Here are a few references about the history of linear algebra:
"A Brief History of Linear Algebra and Matrix Theory"
"History of Linear Algebra"
Cross Product - Wikipedia: History
The Wikipedia article seems to address your question most directly:
History
In $1773$, Joseph-Louis Lagrange introduced the component form of both the dot and cross products in order to study the tetrahedron in three dimensions.$^{[23]}$ In $1843$, William Rowan Hamilton introduced the quaternion product, and with it the terms "vector" and "scalar". Given two quaternions $[0,{\bf u}]$ and $[0,{\bf v}]$, where ${\bf u}$ and ${\bf v}$ are vectors in ${\bf R^3}$, their quaternion product can be summarized as $[−{\bf u}\cdot{\bf v},{\bf u}\times{\bf v}]$. James Clerk Maxwell used Hamilton's quaternion tools to develop his famous electromagnetism equations, and for this and other reasons quaternions for a time were an essential part of physics education.
In $1878$ William Kingdon Clifford published his Elements of Dynamic which was an advanced text for its time. He defined the product of two vectors$^{[24]}$ to have magnitude equal to the area of the parallelogram of which they are two sides, and direction perpendicular to their plane.

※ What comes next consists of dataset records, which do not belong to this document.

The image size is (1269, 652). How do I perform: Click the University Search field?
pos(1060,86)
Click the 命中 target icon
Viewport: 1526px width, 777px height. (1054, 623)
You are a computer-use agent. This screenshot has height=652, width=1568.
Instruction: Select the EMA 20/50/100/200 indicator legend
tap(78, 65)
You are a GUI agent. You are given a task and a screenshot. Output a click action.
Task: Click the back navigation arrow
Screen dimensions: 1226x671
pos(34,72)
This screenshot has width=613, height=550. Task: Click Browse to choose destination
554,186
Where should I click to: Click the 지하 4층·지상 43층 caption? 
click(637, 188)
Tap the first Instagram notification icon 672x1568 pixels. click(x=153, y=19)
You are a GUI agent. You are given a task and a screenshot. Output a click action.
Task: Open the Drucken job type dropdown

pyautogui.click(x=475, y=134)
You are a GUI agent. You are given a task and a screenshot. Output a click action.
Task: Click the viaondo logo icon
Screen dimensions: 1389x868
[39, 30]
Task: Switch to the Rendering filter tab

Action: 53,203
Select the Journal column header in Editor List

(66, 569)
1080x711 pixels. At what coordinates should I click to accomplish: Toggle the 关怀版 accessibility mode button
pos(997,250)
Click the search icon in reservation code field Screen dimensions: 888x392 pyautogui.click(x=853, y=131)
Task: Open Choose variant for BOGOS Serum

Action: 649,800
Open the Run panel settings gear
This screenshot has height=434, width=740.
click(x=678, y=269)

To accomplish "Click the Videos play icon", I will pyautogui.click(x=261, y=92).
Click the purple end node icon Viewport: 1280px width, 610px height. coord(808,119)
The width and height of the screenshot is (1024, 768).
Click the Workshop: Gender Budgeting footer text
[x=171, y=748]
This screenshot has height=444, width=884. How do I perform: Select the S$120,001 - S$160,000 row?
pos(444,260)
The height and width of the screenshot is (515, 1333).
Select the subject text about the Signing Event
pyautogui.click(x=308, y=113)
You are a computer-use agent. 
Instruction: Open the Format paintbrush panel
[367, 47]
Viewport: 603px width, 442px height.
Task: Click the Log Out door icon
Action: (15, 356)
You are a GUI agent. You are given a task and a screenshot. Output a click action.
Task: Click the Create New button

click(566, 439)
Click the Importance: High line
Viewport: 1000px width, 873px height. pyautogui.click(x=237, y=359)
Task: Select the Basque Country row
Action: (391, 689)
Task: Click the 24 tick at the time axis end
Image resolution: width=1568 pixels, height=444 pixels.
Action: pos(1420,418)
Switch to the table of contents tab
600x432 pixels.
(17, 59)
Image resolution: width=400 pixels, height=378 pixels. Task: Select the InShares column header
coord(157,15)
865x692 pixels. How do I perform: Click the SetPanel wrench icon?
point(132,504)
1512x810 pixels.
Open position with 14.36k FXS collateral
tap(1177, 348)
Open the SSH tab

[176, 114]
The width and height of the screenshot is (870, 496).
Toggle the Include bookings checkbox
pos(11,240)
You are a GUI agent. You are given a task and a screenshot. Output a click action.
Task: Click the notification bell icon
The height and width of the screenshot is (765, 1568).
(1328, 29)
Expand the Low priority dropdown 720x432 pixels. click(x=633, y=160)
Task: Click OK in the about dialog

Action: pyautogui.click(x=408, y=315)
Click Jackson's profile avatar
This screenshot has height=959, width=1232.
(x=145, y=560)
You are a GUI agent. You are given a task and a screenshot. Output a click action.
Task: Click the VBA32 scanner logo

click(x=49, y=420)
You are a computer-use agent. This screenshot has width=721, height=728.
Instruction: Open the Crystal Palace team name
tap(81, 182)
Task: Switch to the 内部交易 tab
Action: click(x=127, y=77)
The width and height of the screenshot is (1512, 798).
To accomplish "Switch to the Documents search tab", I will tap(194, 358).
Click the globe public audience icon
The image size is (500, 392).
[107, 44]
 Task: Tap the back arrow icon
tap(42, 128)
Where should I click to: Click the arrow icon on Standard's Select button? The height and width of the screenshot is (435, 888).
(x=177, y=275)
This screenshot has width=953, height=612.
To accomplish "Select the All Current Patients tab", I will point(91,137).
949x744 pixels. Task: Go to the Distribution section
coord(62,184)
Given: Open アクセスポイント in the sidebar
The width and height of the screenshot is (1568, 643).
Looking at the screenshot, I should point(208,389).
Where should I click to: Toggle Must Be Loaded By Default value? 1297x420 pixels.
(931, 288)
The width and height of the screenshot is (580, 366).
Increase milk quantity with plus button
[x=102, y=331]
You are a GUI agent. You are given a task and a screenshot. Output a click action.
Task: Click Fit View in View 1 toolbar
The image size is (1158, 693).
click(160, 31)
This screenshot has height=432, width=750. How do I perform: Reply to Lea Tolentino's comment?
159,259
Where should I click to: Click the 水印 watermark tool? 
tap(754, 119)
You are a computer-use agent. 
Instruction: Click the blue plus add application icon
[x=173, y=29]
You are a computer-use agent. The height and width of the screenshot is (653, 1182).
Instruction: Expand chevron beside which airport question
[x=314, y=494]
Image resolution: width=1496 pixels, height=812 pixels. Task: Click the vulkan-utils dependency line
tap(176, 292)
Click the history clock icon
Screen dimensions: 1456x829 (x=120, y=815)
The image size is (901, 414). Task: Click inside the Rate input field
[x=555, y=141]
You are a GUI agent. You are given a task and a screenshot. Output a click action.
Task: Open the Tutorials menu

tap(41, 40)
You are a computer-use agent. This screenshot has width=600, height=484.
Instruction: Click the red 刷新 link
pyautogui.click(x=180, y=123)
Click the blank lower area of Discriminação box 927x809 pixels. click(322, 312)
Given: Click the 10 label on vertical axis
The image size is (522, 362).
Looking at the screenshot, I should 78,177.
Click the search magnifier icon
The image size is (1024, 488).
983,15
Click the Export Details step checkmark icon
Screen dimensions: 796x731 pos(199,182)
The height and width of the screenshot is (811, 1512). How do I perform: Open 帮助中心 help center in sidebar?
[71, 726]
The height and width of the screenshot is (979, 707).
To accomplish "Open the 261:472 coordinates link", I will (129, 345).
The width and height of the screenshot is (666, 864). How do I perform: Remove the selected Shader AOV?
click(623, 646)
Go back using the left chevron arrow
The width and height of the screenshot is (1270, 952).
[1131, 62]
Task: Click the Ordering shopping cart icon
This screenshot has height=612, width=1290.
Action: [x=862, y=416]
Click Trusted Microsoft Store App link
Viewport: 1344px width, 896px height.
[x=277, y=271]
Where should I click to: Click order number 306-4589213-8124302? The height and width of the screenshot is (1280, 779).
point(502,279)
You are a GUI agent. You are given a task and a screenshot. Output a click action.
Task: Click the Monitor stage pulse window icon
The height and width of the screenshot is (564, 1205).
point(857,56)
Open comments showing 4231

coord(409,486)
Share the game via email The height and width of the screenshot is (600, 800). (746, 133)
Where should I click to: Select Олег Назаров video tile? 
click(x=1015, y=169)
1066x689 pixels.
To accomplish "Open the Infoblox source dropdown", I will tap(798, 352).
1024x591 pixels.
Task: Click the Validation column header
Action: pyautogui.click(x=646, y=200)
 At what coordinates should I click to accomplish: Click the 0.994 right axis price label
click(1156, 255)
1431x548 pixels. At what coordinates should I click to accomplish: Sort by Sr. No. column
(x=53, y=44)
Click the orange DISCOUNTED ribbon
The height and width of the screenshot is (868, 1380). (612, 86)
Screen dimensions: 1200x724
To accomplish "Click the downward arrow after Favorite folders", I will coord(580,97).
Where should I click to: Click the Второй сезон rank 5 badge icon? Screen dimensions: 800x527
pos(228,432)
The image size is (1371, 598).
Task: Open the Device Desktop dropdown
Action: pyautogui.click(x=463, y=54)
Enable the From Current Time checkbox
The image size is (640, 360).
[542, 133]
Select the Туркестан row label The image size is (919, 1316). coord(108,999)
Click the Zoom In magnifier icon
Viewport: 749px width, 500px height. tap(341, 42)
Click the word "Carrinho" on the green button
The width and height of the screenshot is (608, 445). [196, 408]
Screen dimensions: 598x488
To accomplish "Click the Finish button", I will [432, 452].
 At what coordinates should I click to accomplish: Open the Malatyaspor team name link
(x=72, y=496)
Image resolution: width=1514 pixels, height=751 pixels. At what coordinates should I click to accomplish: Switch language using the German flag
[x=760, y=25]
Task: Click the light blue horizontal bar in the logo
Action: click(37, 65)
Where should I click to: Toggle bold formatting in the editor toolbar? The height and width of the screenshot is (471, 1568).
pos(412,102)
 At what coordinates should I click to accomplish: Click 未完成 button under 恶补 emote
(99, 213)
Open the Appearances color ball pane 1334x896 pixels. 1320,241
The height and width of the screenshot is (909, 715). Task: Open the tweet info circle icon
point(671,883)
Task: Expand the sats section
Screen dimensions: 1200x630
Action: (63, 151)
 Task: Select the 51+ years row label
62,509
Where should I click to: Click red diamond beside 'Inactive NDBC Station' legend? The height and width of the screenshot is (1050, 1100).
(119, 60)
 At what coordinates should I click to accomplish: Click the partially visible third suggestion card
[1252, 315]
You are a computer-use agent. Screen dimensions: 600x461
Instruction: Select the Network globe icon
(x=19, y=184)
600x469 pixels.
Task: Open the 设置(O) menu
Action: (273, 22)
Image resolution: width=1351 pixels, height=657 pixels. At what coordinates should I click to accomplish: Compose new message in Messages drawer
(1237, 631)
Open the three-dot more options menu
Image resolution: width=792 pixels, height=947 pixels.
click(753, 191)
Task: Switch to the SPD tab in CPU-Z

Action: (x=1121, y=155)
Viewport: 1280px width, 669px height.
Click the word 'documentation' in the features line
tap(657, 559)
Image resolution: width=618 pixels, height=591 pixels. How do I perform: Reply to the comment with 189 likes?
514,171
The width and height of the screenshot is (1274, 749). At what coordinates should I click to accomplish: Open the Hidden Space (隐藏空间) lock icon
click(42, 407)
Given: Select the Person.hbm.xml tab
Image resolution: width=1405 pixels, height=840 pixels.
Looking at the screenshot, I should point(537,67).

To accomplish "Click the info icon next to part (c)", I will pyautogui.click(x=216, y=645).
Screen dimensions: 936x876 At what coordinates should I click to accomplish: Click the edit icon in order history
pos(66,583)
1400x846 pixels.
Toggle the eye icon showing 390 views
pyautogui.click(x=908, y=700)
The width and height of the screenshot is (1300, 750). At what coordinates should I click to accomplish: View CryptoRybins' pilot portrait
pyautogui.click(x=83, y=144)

Oliver Heaviside and Josiah Willard Gibbs also felt that quaternion methods were too cumbersome, often requiring the scalar or vector part of a result to be extracted. Thus, about forty years after the quaternion product, the dot product and cross product were introduced — to heated opposition. Pivotal to (eventual) acceptance was the efficiency of the new approach, allowing Heaviside to reduce the equations of electromagnetism from Maxwell's original $20$ to the four commonly seen today.$^{[25]}$
Largely independent of this development, and largely unappreciated at the time, Hermann Grassmann created a geometric algebra not tied to dimension two or three, with the exterior product playing a central role. In $1853$ Augustin-Louis Cauchy, a contemporary of Grassmann, published a paper on algebraic keys which were used to solve equations and had the same multiplication properties as the cross product.$^{[26]}$$^{[27]}$ Clifford combined the algebras of Hamilton and Grassmann to produce Clifford algebra, where in the case of three-dimensional vectors the bivector produced from two vectors dualizes to a vector, thus reproducing the cross product.
The cross notation and the name "cross product" began with Gibbs. Originally they appeared in privately published notes for his students in $1881$ as Elements of Vector Analysis. The utility for mechanics was noted by Aleksandr Kotelnikov. Gibbs's notation and the name "cross product" later reached a wide audience through Vector Analysis, a textbook by Edwin Bidwell Wilson, a former student. Wilson rearranged material from Gibbs's lectures, together with material from publications by Heaviside, Föpps, and Hamilton. He divided vector analysis into three parts:
First, that which concerns addition and the scalar and vector products of vectors. Second, that which concerns the differential and integral calculus in its relations to scalar and vector functions. Third, that which contains the theory of the linear vector function.
Two main kinds of vector multiplications were defined, and they were called as follows:
- The direct, scalar, or dot product of two vectors
- The skew, vector, or cross product of two vectors
Several kinds of triple products and products of more than three vectors were also examined. The above-mentioned triple product expansion was also included.